After 12 years with 100% ratings and only selling bits and personal pieces now and again, I got a curt your account has been shut down for fraudulent activity. I tried arguing with bots for 48 hours to no avail and then magically it came back. It is AI bots that are policing the site not real people so a combination of factors in your listing triggered the auto-censors.

knittingaddict · 02/11/2022 12:55

JudgeJ · 02/11/2022 12:45

Exactly, that's all it is, the evacuees of WW2 didn't have a uniform or costume, it doesn't even look like a 1940s dress. I find this whole thread a bit puzzling and not only the historical inaccuracies.

It does look a bit like a 1940's dress, but not a child's dress from the era and adult's weren't labelled as far as I know. So as a costume it's a bit of a mash up.

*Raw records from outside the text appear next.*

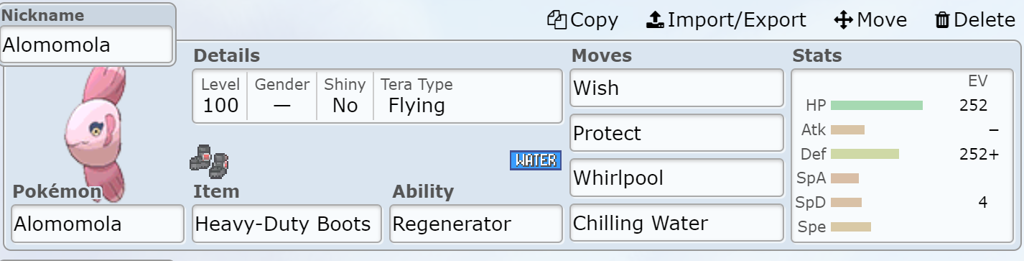
Task: Click the Alomomola sprite image
Action: pyautogui.click(x=96, y=133)
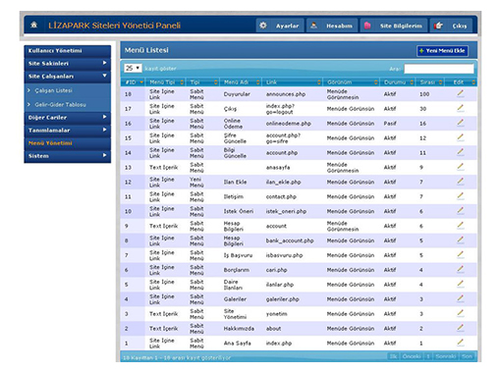501x373 pixels.
Task: Click the Çıkış exit icon
Action: [438, 26]
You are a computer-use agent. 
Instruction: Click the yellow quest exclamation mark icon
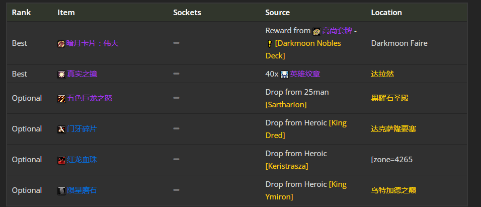click(x=269, y=44)
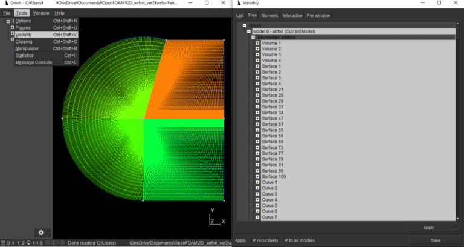Toggle the 'recursively' checkbox
The height and width of the screenshot is (247, 464).
[254, 240]
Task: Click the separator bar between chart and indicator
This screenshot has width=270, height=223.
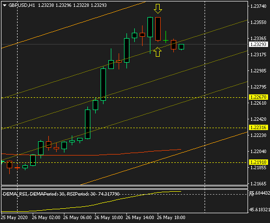Action: pyautogui.click(x=125, y=187)
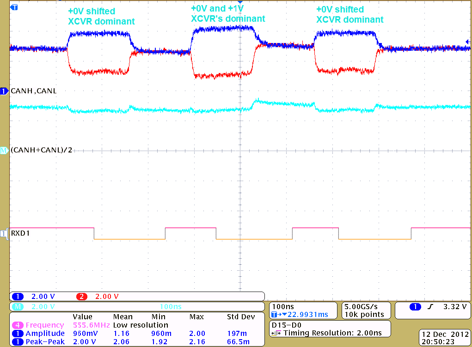
Task: Select the math M waveform marker
Action: coord(5,151)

The lack of knowledge about historical events is shocking from the op and a couple of others.

WeBuiltThisBuffetOnSausageRoll · 02/11/2022 12:58

'Dumb Britain' in Private Eye has a selection of these answers every week. Some of them can be attributed to nerves or are reasonable guesses, but others are just astonishingly wrong.

One of my all-time favourites was on a 'celeb' version of The Weakest Link and some woman from Big Brother was asked "Which English Midlands city has a clock tower that is colloquially known as 'Big Brum'?"

She looked at Ann Robinson like she was the stupidest person ever (AR may be a lot of things, but she is not stupid - not that she wrote the questions herself anyway) and told her matter-of-factly that she was wrong - as it was actually called 'Big Ben' and was in London, not the Midlands.

As the old Welsh phrase goes, 'there's none so twp as those who don't know that they're twp' !

TeenDivided · 02/11/2022 12:58

That said, I would struggle with older things like pyramids, great wall of China, roman empire, stonehenge

FatOaf · 02/11/2022 12:59

Armada 1588 (thanks to a 'Jennings' book I read as a child)

I was about to post the very same thing. The combination of Jennings's padlock and the phone number of Linbury Court. I remember it from Jennings's song: "Fifteen eighty-eight. Now we shan't be late. Because we know the date. A diddley-iddley-ate."

Trafalgar and Waterloo, I forget which is which, one is 1805 the other 1815

That way round. Waterloo was the end of Napoleon's second period as emperor, so Trafalgar - or anything else involving Napoleon - had to be before that.

Re remembering dates, though, I view it with the same scepticism as George Orwell in his recollection of the Harrow History Prize (see part II of Such, Such were the Joys - NB this is hosted on a Russian domain, so you might be wary of clicking, but this is one of Orwell's essays that everyone should read).